WHAT YOU NEED TO DO:
Would you repeat word for word the lines of the listing that follows, from the one with "Image resolution: width=1000" up to and including the one with "Given: Select the", and leave out the images?
TASK MATERIAL below:
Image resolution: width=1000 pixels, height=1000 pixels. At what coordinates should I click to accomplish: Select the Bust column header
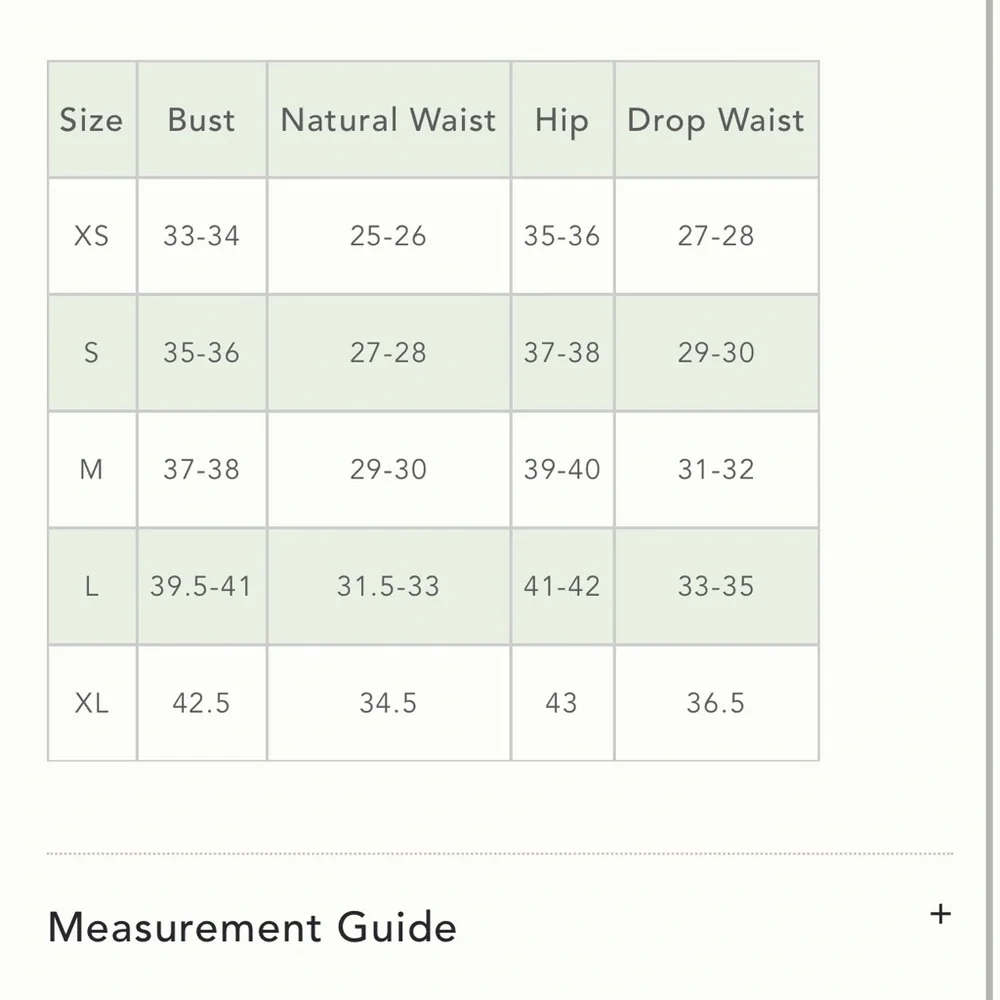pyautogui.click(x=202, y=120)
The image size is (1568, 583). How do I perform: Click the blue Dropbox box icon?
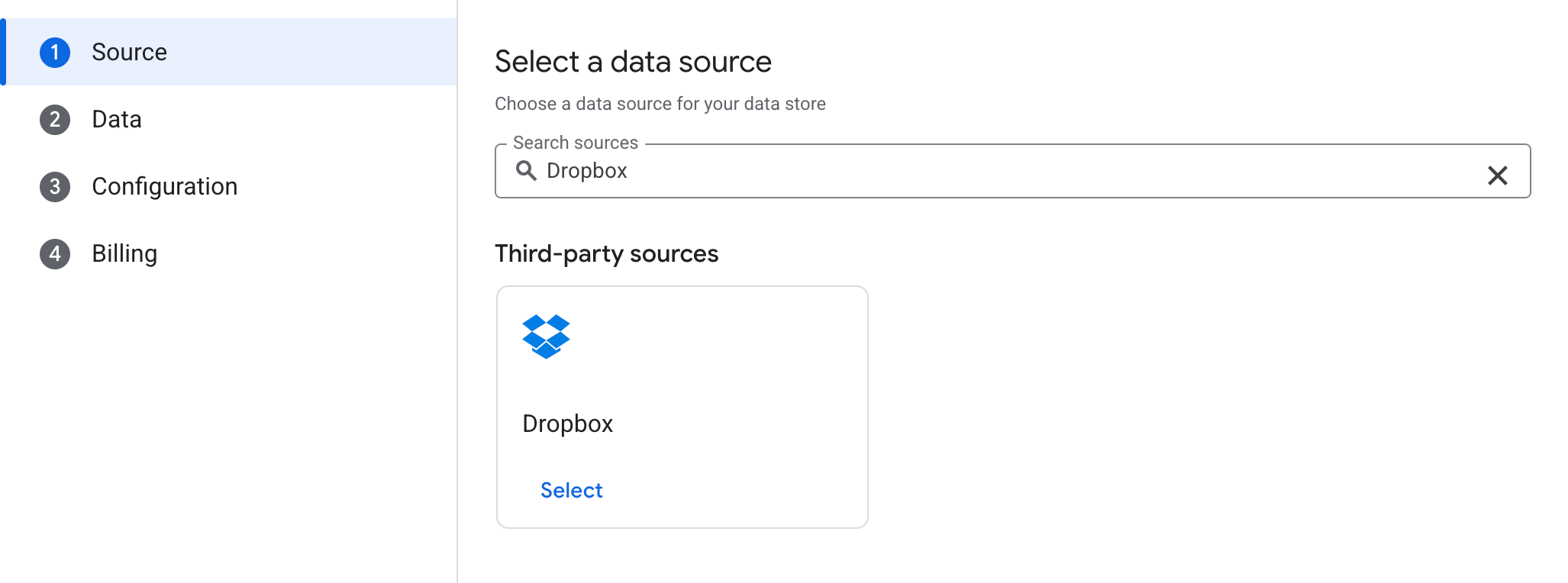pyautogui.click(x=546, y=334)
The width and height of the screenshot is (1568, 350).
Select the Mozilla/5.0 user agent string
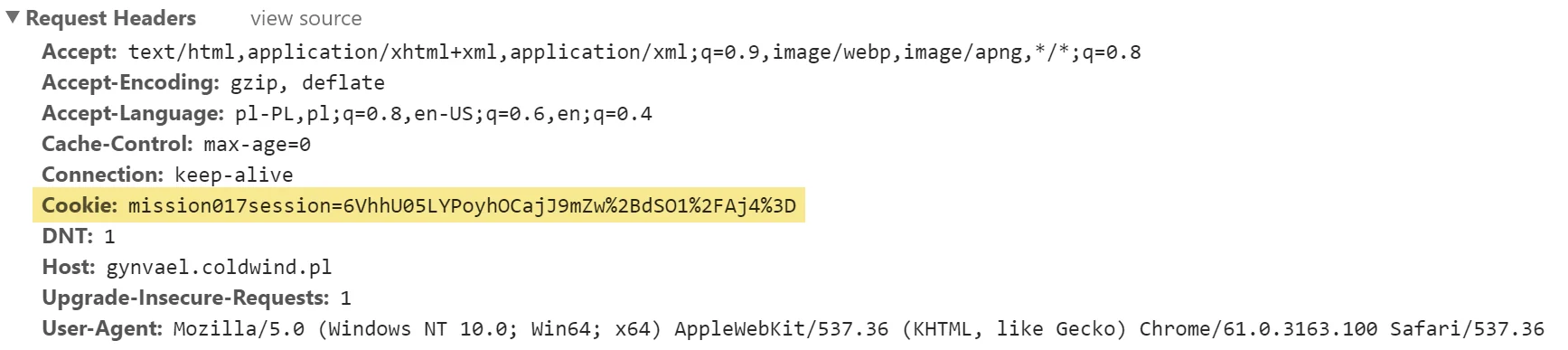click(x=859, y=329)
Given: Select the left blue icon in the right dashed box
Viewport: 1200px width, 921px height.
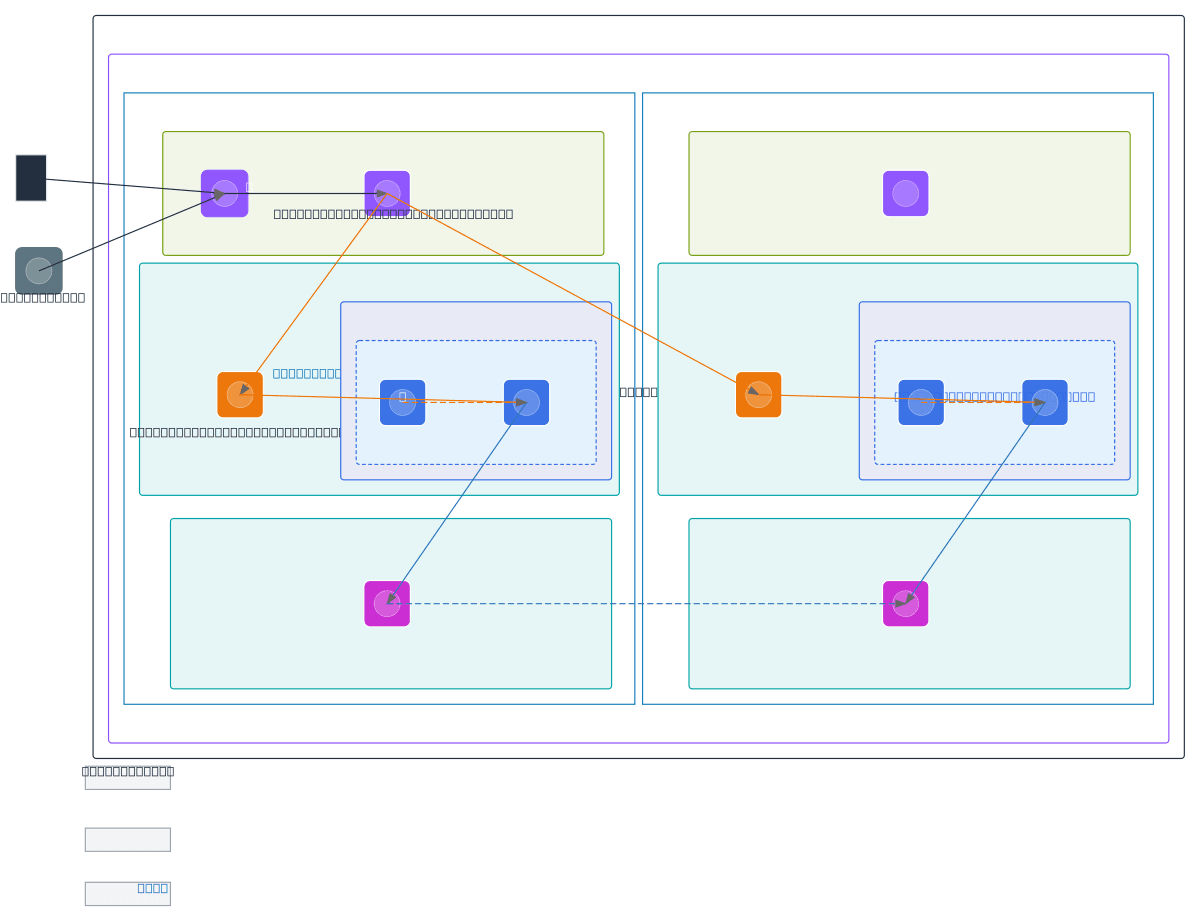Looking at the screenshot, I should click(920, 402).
End of TASK MATERIAL.
TASK MATERIAL below:
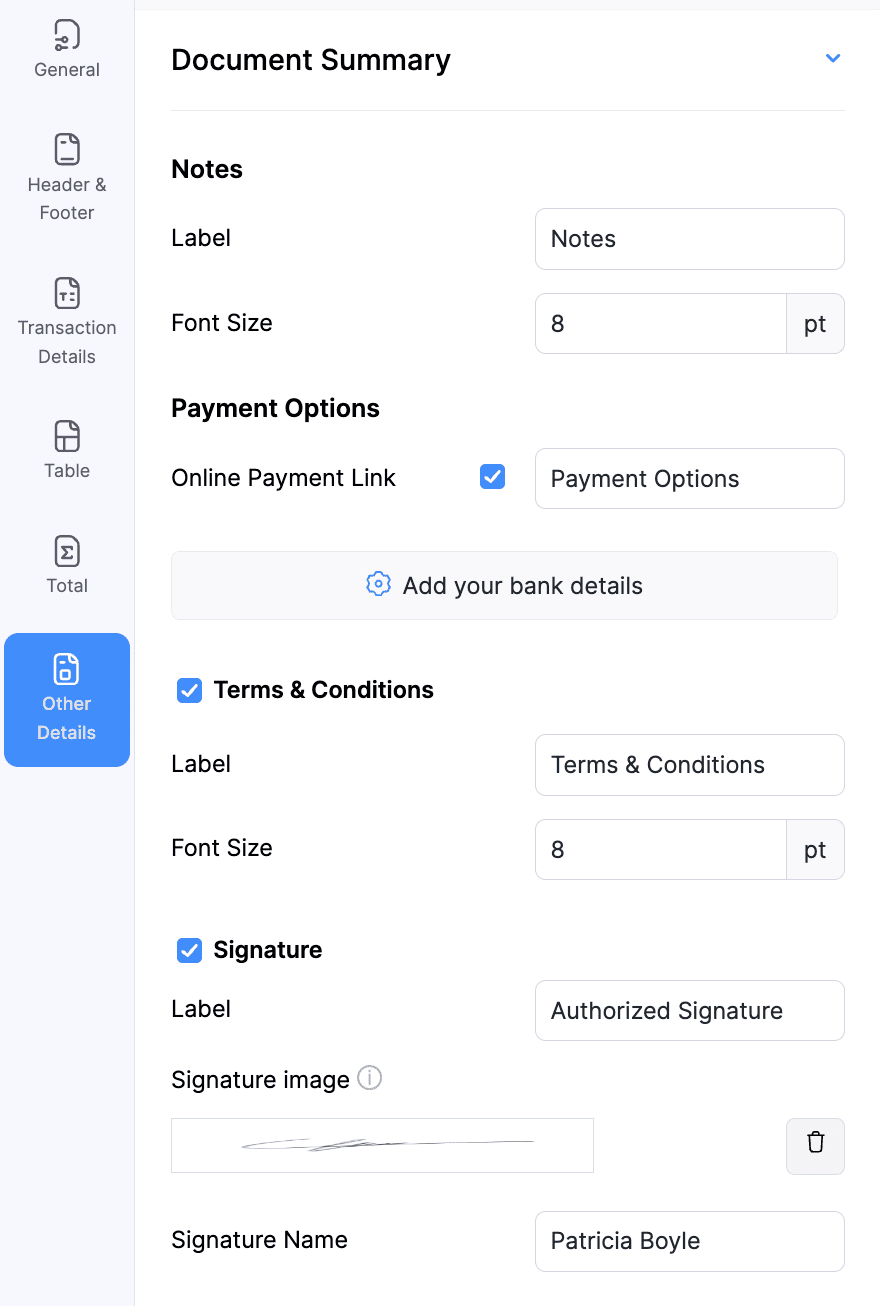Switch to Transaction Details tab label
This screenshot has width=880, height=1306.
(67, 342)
End of TASK MATERIAL.
ANSWER:
Image resolution: width=1000 pixels, height=1000 pixels. At what coordinates should I click to accomplish: Select the Bust column header
pyautogui.click(x=202, y=120)
The image size is (1568, 583). How do I perform: Click the blue Dropbox box icon?
pyautogui.click(x=546, y=334)
The width and height of the screenshot is (1568, 350).
Select the Mozilla/5.0 user agent string
click(x=859, y=329)
Given: Select the left blue icon in the right dashed box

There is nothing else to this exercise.